Now another example. In New York in every restaurant we entered we were offered a jar of water. With ice. Even in winter. Before the menu. How possible at a restaurant to ask for water if it comes without saying before you even see the menu.

If I were to translate the situation into Russian, the thoughts of the audience would split into these three. What kind of low people she belonged to if she asked for tap water instead of a bottle of Evian or Perrier? What a low level restaurant it was if they agreed to serve tap water. How ignorant she was to neglect the dangers to her health.

Russians will not think for a moment that tap water can be safe enough because in their reality even the rich houses are connected to the same rusty tubes of running water system. Israelis will not pay attention because they all are educated to drink much because of the climate.
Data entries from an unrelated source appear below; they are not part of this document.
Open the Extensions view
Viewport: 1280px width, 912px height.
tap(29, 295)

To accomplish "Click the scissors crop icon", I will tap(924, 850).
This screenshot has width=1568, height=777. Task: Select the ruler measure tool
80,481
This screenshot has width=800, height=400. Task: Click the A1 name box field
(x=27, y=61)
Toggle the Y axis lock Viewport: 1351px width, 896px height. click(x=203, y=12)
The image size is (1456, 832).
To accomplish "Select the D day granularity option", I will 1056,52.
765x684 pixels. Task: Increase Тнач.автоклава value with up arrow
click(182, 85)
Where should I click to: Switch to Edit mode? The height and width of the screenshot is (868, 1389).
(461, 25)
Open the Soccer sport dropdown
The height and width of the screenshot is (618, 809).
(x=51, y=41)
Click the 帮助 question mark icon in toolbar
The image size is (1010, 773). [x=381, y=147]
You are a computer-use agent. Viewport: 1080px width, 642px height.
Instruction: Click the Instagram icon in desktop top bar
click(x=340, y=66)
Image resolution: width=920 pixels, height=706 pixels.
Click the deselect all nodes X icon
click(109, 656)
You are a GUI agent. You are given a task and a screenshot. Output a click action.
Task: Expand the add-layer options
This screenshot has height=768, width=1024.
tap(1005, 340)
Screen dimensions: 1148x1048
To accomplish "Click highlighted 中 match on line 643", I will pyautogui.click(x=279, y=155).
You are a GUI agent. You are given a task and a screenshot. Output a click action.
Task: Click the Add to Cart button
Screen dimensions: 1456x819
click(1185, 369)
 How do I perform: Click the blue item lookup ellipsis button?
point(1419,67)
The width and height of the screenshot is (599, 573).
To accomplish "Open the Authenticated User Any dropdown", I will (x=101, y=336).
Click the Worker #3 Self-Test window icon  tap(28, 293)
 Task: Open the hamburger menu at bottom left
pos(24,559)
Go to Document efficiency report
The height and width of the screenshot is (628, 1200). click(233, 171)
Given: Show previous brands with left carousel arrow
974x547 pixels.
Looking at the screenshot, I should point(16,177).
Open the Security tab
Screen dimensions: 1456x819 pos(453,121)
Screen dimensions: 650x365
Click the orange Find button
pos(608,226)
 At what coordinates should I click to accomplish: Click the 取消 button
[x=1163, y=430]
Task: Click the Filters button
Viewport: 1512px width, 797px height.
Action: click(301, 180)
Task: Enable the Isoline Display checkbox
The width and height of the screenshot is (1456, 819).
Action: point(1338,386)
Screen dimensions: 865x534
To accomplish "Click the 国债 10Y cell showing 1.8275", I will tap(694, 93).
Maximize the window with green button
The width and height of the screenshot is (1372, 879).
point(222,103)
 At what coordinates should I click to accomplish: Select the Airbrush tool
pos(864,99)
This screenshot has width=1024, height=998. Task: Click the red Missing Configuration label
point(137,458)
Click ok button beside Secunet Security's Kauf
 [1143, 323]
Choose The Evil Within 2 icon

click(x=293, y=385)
And New Yorkers will not understand why one should ask for water if it is brought by default.

So I am sure absolute majority of translators in this situation would say "the lady ordered some water" or "asked to bring her some water". Without any details. And that's the difference between translation and localization.

That's why the "Diaries of Bridget Jones" are lost in translation. "The Friends" make absolutely idiotic impression if they speak from the screen other languages than English. The "English" husband of Anna Karenina is so tolerant and understands what women want much better than Mel Gibson does while her original "Russian" husband was more of a cruel tyrant.